二 被告は、別紙物件目録記載1のソフトウエア及び同目録記載2のソースコードを複製し又はその複製物を頒布若しくは業務上使用してはならない。
三 被告は、原告に対し、金1027万1497円及びこれに対する平成9年3月10日から支払済みまで年5分の割合による金員を支払え。
四 原告のその余の請求を棄却する。
五 訴訟費用は、これを10分し、その1を原告の負担とし、その余を被告の負担とする。

事実及び理由
一 原告は、次のとおりの判決を求めた。
1 主文第一項同旨。
2 被告は、別紙物件目録記載1のソフトウエア及び同目録記載2のソースコードを複製し又はその複製物を頒布し、業務上使用し若しくは第三者に使用許諾してはならない。
3 主文第三項同旨。
二 原告は、次のとおり請求原因を述べた。
1 原告は、イスラエル国法人エイ・シュワルツ・アンド・サンズ社の子会社であり、ダイヤモンド等の輸出入、販売及びこれらに付帯関連する一切の業務を目的とする会社である。
 被告は、ハンガリー国籍を有し、日本に居住するコンピューターエンジニアであり、平成8年2月、原告に雇用されたが、平成9年1月ころ、原告を退職した。
2 原告は、ウインドウズ95のオペレーティングシステムにおいて作動し、ダイヤモンド等の宝石類取引業務に特有のブローカー在庫情報、グレーダー在庫情報、委託所有顧客の在庫情報、採算値段の自動計算等の情報処理機能を有する専用ソフトウエア(以下、このようなソフトウエアを「専用ソフトウエア」という。
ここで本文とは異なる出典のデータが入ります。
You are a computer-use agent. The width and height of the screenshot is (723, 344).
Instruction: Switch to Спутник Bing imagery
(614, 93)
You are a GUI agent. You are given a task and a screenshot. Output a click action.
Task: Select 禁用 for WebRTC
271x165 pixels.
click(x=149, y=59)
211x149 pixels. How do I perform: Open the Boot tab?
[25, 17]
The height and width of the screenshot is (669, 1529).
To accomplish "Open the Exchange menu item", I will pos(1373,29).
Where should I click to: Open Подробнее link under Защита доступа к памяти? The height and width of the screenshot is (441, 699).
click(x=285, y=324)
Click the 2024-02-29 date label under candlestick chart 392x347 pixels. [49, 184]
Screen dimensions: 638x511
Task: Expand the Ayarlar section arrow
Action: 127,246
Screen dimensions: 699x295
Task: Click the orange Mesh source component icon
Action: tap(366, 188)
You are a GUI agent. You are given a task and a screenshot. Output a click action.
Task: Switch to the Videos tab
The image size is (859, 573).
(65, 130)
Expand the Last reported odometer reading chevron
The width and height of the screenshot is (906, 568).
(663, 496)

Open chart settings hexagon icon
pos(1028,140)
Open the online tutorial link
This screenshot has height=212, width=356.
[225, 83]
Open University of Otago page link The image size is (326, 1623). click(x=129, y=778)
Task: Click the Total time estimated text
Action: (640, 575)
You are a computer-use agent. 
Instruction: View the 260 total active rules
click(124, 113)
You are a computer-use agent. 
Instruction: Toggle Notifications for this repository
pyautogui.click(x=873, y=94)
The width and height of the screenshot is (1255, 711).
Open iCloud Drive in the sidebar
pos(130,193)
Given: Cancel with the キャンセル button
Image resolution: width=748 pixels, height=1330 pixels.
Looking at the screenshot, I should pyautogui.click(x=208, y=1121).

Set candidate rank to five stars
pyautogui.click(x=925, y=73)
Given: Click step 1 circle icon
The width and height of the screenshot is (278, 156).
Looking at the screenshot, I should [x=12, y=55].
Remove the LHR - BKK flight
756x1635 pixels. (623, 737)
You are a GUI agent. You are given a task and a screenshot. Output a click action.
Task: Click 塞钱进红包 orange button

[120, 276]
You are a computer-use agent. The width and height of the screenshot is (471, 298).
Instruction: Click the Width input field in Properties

)を開発、作成し、これを、日本を始めとする世界中の宝石業者に販売することを企画した。
 原告は、平成8年2月、専用ソフトウエアを開発、作成するためのコンピューターエンジニアとして被告を雇用し、被告は、ビジュアルベーシック・ソフトウエアを使用して、その職務上、専用ソフトウエアを開発、作成した。
 原告は、専用ソフトウエアの開発、作成のために、被告にノートパソコンを貸与したほか、被告をイスラエル国の親会社に派遣して、ダイヤモンドの取引業務に関する情報を提供し、専用ソフトウエア開発のための技術指導を受けさせるなどした。
 専用ソフトウエアは、平成8年10月、一応完成し、「ウィンダイヤ」という仮称が付され、取りあえず原告の社内のコンピューターにインストールされた(以下、完成された右ソフトウエアを「本件ソフトウエア」という。)。
 原告と被告との間には、本件ソフトウエアの著作者を被告とする旨の別段の定めはなかった。
 したがって、本件ソフトウエアの著作者は、原告である。
3 原告が本件ソフトウエアの開発、作成のために投下した資金は、合計893万1737円であった。
4 被告は、本件ソフトウエアが完成した直後、それを自分のものであると主張し始め、本件ソフトウエアを原告指定の場所において保管するように求める原告の指示に従わず、原告の社内のコンピューターにインストールされた本件ソフトウエアを作動不能にし、本件ソフトウエア及びそのソースコードを格納した外部記憶装置を占有している。原告は、本件ソフトウエア及びそのソースコードを引き渡すように求めたが、被告は、これを拒否した。
 原告は、このような被告の行為により、本件ソフトウエアを利用することが全くできなくなった。
5 原告は、東京地方裁判所に仮処分を申し立て、平成9年2月24日、本件ソフトウエア及びそのソースコードの複製を禁じ、本件ソフトウエア及びそのソースコードが格納された外部記憶装置の執行官保管を命ずる仮処分決定を得、これを執行したが、被告がソフトウエアの名称やパスワードを変更していたため、執行官保管部分の執行は不能とされた。
 被告は、その後、本件ソフトウエアの名称を「プレシャスジェム97(Precious Gem97)」として、その複製物を宝石業者に販売し、「インターガイド」名義で広告も出している。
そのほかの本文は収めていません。